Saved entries

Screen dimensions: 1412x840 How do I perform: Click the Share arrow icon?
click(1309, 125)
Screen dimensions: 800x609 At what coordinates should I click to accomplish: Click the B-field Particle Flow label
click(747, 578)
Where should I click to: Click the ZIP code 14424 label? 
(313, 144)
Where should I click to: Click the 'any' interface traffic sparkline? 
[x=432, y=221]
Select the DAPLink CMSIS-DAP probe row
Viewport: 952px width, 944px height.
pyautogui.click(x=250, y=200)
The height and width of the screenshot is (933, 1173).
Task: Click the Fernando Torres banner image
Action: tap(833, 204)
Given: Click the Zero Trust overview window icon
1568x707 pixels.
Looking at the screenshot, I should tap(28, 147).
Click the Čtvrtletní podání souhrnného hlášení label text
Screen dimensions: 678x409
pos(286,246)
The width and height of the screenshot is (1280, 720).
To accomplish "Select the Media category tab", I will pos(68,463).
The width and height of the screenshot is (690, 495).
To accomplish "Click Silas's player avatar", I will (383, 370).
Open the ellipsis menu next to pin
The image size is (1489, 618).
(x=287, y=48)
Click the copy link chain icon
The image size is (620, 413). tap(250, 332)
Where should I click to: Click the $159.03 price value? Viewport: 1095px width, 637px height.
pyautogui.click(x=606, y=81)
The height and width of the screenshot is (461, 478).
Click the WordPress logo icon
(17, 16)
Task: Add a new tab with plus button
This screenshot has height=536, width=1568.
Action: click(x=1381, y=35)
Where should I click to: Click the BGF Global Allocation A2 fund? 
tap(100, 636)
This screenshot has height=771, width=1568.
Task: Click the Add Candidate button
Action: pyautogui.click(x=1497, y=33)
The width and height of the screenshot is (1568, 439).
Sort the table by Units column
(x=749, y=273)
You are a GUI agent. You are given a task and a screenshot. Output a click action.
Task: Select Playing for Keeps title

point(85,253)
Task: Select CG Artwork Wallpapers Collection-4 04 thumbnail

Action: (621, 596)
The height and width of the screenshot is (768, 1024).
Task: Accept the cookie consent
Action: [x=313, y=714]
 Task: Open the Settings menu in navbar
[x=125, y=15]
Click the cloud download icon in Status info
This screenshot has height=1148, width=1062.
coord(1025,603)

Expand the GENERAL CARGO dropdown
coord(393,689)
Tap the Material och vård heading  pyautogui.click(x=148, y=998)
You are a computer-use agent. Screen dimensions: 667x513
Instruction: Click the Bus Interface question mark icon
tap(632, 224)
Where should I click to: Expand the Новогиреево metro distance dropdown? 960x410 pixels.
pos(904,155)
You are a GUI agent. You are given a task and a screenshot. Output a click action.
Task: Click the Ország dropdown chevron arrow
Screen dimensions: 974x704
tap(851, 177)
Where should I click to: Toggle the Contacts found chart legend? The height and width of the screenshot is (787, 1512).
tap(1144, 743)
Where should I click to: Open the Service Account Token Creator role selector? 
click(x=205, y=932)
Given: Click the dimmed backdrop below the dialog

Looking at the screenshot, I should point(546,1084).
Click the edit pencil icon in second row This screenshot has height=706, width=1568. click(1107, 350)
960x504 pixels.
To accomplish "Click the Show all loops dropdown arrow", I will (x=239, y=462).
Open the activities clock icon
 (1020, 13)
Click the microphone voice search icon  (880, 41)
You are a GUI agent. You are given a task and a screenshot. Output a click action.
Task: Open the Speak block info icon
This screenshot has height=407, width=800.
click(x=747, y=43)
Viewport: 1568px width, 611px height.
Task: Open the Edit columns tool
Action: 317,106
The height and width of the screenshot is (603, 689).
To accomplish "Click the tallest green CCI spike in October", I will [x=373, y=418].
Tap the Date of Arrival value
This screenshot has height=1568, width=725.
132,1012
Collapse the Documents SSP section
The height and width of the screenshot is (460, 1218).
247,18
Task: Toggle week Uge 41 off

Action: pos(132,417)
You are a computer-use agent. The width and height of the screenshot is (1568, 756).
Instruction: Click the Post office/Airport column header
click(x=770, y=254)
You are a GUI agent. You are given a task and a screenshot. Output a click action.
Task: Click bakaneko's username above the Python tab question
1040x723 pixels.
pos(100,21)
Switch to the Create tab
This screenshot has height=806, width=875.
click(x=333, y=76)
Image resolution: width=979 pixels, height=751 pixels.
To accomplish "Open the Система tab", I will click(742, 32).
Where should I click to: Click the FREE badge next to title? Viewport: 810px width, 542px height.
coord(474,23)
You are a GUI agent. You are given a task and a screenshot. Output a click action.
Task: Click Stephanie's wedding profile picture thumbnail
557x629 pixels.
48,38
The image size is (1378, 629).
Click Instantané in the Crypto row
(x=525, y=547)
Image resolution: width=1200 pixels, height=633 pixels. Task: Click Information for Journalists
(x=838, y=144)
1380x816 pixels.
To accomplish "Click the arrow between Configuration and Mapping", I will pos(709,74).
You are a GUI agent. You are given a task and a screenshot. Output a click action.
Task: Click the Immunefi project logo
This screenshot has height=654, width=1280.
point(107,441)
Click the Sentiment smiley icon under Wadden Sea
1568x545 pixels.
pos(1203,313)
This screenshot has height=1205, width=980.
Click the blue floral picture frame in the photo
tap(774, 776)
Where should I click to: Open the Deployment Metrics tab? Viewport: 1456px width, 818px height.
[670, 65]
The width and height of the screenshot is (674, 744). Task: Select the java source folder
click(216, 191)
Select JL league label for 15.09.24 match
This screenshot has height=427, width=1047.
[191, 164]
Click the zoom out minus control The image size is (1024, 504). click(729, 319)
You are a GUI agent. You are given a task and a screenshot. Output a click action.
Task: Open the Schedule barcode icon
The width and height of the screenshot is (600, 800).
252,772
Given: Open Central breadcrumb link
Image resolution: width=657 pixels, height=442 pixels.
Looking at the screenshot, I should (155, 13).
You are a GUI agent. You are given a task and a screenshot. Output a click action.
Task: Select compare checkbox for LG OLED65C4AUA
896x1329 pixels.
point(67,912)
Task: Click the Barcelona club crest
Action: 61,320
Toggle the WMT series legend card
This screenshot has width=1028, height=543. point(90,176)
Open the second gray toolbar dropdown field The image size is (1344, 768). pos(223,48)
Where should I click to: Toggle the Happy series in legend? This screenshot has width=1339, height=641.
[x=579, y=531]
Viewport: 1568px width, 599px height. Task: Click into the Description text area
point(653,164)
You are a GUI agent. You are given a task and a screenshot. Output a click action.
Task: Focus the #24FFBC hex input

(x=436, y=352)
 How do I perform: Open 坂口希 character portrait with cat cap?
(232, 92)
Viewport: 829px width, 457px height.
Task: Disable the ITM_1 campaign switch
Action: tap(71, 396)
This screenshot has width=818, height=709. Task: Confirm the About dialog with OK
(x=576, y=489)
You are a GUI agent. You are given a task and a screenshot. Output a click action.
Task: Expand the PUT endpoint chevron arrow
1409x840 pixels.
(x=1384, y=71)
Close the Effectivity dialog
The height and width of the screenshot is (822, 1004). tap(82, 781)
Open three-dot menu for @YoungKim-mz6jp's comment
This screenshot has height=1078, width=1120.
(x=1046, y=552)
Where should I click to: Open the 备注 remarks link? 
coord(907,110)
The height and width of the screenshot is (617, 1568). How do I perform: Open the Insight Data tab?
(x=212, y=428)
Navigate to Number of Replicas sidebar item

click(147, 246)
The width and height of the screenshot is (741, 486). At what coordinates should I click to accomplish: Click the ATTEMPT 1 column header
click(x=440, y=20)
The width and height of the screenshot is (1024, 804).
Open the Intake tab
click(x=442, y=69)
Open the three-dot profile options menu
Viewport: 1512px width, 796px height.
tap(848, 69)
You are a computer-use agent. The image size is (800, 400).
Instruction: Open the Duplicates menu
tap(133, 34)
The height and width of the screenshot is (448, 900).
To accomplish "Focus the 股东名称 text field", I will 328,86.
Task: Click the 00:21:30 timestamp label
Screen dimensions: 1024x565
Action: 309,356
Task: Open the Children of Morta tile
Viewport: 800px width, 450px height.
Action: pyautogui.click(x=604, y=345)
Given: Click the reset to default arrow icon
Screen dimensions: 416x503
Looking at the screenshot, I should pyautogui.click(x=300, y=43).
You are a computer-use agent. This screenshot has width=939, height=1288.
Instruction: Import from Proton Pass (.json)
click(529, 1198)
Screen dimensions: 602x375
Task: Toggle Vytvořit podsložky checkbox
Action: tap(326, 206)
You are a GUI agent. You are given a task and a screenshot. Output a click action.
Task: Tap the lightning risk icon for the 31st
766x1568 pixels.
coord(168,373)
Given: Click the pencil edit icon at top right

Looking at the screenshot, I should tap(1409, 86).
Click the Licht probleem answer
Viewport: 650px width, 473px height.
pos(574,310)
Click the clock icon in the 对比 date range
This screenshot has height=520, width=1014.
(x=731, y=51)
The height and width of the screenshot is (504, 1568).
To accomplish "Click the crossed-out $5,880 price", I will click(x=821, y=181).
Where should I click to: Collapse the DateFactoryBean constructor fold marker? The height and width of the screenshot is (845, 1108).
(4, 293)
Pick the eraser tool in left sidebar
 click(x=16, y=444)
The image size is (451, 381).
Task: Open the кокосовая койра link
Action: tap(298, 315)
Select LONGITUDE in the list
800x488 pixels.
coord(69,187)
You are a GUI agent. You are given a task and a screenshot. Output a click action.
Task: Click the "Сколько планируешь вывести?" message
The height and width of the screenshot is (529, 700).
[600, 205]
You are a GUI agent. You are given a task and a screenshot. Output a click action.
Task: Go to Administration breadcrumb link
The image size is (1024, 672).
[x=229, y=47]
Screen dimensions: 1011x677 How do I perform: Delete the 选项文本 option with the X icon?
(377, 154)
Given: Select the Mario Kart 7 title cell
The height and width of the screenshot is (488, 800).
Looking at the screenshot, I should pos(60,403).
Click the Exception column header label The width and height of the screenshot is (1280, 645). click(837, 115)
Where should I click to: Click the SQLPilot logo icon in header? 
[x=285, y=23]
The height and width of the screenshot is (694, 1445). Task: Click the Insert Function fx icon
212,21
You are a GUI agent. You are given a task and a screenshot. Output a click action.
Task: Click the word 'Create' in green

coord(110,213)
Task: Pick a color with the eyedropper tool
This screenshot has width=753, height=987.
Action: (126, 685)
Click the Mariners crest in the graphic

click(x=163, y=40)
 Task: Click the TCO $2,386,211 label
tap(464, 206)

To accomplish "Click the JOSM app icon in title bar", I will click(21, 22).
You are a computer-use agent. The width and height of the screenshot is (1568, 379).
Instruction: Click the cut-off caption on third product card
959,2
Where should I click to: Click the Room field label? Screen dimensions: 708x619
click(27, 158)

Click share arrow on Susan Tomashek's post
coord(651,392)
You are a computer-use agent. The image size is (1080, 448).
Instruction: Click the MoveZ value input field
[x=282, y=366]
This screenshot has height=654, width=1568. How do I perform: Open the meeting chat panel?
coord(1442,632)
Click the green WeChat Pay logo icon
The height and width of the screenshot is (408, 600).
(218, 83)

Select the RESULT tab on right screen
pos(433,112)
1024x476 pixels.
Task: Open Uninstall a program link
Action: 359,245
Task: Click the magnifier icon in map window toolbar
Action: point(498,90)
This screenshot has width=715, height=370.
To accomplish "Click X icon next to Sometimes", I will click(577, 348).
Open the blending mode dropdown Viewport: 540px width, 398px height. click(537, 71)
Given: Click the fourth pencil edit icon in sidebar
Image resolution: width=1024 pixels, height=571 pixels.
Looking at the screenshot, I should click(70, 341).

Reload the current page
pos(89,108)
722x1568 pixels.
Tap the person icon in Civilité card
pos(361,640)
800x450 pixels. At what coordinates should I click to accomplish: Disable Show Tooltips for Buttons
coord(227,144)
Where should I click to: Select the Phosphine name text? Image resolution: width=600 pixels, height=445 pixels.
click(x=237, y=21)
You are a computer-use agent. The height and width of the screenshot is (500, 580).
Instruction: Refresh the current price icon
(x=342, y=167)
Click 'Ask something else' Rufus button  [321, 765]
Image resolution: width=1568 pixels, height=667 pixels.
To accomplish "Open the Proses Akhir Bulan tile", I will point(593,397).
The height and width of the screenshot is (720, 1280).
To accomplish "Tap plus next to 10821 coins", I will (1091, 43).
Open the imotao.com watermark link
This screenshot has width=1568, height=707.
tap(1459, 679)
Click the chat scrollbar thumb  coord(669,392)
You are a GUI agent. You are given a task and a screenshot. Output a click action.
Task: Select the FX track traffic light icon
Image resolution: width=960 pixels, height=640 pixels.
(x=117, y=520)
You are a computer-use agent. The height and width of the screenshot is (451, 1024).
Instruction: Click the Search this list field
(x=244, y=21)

HOW TO COMPLETE THIS TASK
Lines from the one containing "Tap the person icon in Civilité card" through the last line of the records, restated word for word: that is the whole response.

FINISHED EXERCISE
Tap the person icon in Civilité card
pos(361,640)
800x450 pixels. At what coordinates should I click to accomplish: Disable Show Tooltips for Buttons
coord(227,144)
Where should I click to: Select the Phosphine name text? Image resolution: width=600 pixels, height=445 pixels.
click(x=237, y=21)
You are a computer-use agent. The height and width of the screenshot is (500, 580).
Instruction: Refresh the current price icon
(x=342, y=167)
Click 'Ask something else' Rufus button  [321, 765]
Image resolution: width=1568 pixels, height=667 pixels.
To accomplish "Open the Proses Akhir Bulan tile", I will point(593,397).
The height and width of the screenshot is (720, 1280).
To accomplish "Tap plus next to 10821 coins", I will (1091, 43).
Open the imotao.com watermark link
This screenshot has width=1568, height=707.
tap(1459, 679)
Click the chat scrollbar thumb  coord(669,392)
You are a GUI agent. You are given a task and a screenshot. Output a click action.
Task: Select the FX track traffic light icon
Image resolution: width=960 pixels, height=640 pixels.
(x=117, y=520)
You are a computer-use agent. The height and width of the screenshot is (451, 1024).
Instruction: Click the Search this list field
(x=244, y=21)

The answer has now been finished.